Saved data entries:
☆ ☆ ☆ ☆ ☆ ☆ ☆

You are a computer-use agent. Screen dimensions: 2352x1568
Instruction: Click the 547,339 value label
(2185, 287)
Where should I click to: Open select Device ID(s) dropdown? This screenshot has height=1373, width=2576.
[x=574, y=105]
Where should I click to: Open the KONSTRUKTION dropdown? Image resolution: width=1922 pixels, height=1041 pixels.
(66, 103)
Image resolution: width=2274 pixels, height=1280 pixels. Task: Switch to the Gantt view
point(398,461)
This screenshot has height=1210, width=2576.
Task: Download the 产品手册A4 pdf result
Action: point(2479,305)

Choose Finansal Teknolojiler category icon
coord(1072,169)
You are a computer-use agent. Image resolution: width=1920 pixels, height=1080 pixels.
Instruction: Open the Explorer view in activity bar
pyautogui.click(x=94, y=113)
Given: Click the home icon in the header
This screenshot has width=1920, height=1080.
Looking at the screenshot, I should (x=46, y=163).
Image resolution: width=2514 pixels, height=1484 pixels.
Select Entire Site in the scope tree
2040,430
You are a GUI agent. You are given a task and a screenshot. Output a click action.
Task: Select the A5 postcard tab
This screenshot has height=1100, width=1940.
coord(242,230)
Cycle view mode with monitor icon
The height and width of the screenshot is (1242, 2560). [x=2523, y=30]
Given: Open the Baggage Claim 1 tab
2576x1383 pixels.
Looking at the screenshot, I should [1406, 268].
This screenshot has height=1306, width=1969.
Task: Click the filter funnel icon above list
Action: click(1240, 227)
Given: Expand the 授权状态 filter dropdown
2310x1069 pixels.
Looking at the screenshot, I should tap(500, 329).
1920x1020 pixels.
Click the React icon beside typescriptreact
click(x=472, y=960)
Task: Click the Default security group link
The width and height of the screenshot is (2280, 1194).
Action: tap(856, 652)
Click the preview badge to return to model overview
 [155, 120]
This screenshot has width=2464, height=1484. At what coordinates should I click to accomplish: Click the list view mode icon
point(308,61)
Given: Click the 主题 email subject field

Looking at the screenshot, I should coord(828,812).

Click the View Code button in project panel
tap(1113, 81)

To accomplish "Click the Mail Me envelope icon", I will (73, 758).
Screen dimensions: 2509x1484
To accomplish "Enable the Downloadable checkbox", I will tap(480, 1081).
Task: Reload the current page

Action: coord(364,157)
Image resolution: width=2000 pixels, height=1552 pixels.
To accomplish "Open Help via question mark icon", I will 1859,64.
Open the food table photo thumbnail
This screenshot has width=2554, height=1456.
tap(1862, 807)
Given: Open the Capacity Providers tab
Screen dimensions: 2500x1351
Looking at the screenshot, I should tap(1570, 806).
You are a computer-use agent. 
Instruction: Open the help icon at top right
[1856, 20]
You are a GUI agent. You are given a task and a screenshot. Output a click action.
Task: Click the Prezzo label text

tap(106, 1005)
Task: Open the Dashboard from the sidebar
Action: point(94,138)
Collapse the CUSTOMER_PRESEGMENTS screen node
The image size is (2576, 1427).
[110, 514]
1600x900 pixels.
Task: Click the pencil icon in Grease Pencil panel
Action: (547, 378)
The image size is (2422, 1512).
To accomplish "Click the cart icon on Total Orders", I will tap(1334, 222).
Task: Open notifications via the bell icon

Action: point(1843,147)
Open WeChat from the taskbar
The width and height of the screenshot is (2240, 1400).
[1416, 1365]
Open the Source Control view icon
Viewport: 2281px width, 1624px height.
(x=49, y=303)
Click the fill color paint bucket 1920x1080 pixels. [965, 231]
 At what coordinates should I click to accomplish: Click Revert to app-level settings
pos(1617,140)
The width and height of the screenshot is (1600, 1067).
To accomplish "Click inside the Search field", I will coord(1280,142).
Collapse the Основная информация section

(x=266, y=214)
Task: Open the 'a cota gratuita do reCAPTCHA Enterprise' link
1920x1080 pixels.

☆ ☆ ☆ ☆ ☆ ☆ ☆

◆ PROMPT ◆
Write out every entry exactly as it appears.

◆ TASK RESPONSE ◆
You are a computer-use agent. Screen dimensions: 2352x1568
Instruction: Click the 547,339 value label
(2185, 287)
Where should I click to: Open select Device ID(s) dropdown? This screenshot has height=1373, width=2576.
[x=574, y=105]
Where should I click to: Open the KONSTRUKTION dropdown? Image resolution: width=1922 pixels, height=1041 pixels.
(66, 103)
Image resolution: width=2274 pixels, height=1280 pixels. Task: Switch to the Gantt view
point(398,461)
This screenshot has height=1210, width=2576.
Task: Download the 产品手册A4 pdf result
Action: point(2479,305)

Choose Finansal Teknolojiler category icon
coord(1072,169)
You are a computer-use agent. Image resolution: width=1920 pixels, height=1080 pixels.
Instruction: Open the Explorer view in activity bar
pyautogui.click(x=94, y=113)
Given: Click the home icon in the header
This screenshot has width=1920, height=1080.
Looking at the screenshot, I should (x=46, y=163).
Image resolution: width=2514 pixels, height=1484 pixels.
Select Entire Site in the scope tree
2040,430
You are a GUI agent. You are given a task and a screenshot. Output a click action.
Task: Select the A5 postcard tab
This screenshot has height=1100, width=1940.
coord(242,230)
Cycle view mode with monitor icon
The height and width of the screenshot is (1242, 2560). [x=2523, y=30]
Given: Open the Baggage Claim 1 tab
2576x1383 pixels.
Looking at the screenshot, I should [1406, 268].
This screenshot has height=1306, width=1969.
Task: Click the filter funnel icon above list
Action: click(1240, 227)
Given: Expand the 授权状态 filter dropdown
2310x1069 pixels.
Looking at the screenshot, I should tap(500, 329).
1920x1020 pixels.
Click the React icon beside typescriptreact
click(x=472, y=960)
Task: Click the Default security group link
The width and height of the screenshot is (2280, 1194).
Action: tap(856, 652)
Click the preview badge to return to model overview
 [155, 120]
This screenshot has width=2464, height=1484. At what coordinates should I click to accomplish: Click the list view mode icon
point(308,61)
Given: Click the 主题 email subject field

Looking at the screenshot, I should coord(828,812).

Click the View Code button in project panel
tap(1113, 81)

To accomplish "Click the Mail Me envelope icon", I will (73, 758).
Screen dimensions: 2509x1484
To accomplish "Enable the Downloadable checkbox", I will tap(480, 1081).
Task: Reload the current page

Action: coord(364,157)
Image resolution: width=2000 pixels, height=1552 pixels.
To accomplish "Open Help via question mark icon", I will 1859,64.
Open the food table photo thumbnail
This screenshot has width=2554, height=1456.
tap(1862, 807)
Given: Open the Capacity Providers tab
Screen dimensions: 2500x1351
Looking at the screenshot, I should tap(1570, 806).
You are a computer-use agent. 
Instruction: Open the help icon at top right
[1856, 20]
You are a GUI agent. You are given a task and a screenshot. Output a click action.
Task: Click the Prezzo label text

tap(106, 1005)
Task: Open the Dashboard from the sidebar
Action: point(94,138)
Collapse the CUSTOMER_PRESEGMENTS screen node
The image size is (2576, 1427).
[110, 514]
1600x900 pixels.
Task: Click the pencil icon in Grease Pencil panel
Action: (547, 378)
The image size is (2422, 1512).
To accomplish "Click the cart icon on Total Orders", I will tap(1334, 222).
Task: Open notifications via the bell icon

Action: point(1843,147)
Open WeChat from the taskbar
The width and height of the screenshot is (2240, 1400).
[1416, 1365]
Open the Source Control view icon
Viewport: 2281px width, 1624px height.
(x=49, y=303)
Click the fill color paint bucket 1920x1080 pixels. [965, 231]
 At what coordinates should I click to accomplish: Click Revert to app-level settings
pos(1617,140)
The width and height of the screenshot is (1600, 1067).
To accomplish "Click inside the Search field", I will coord(1280,142).
Collapse the Основная информация section

(x=266, y=214)
Task: Open the 'a cota gratuita do reCAPTCHA Enterprise' link
1920x1080 pixels.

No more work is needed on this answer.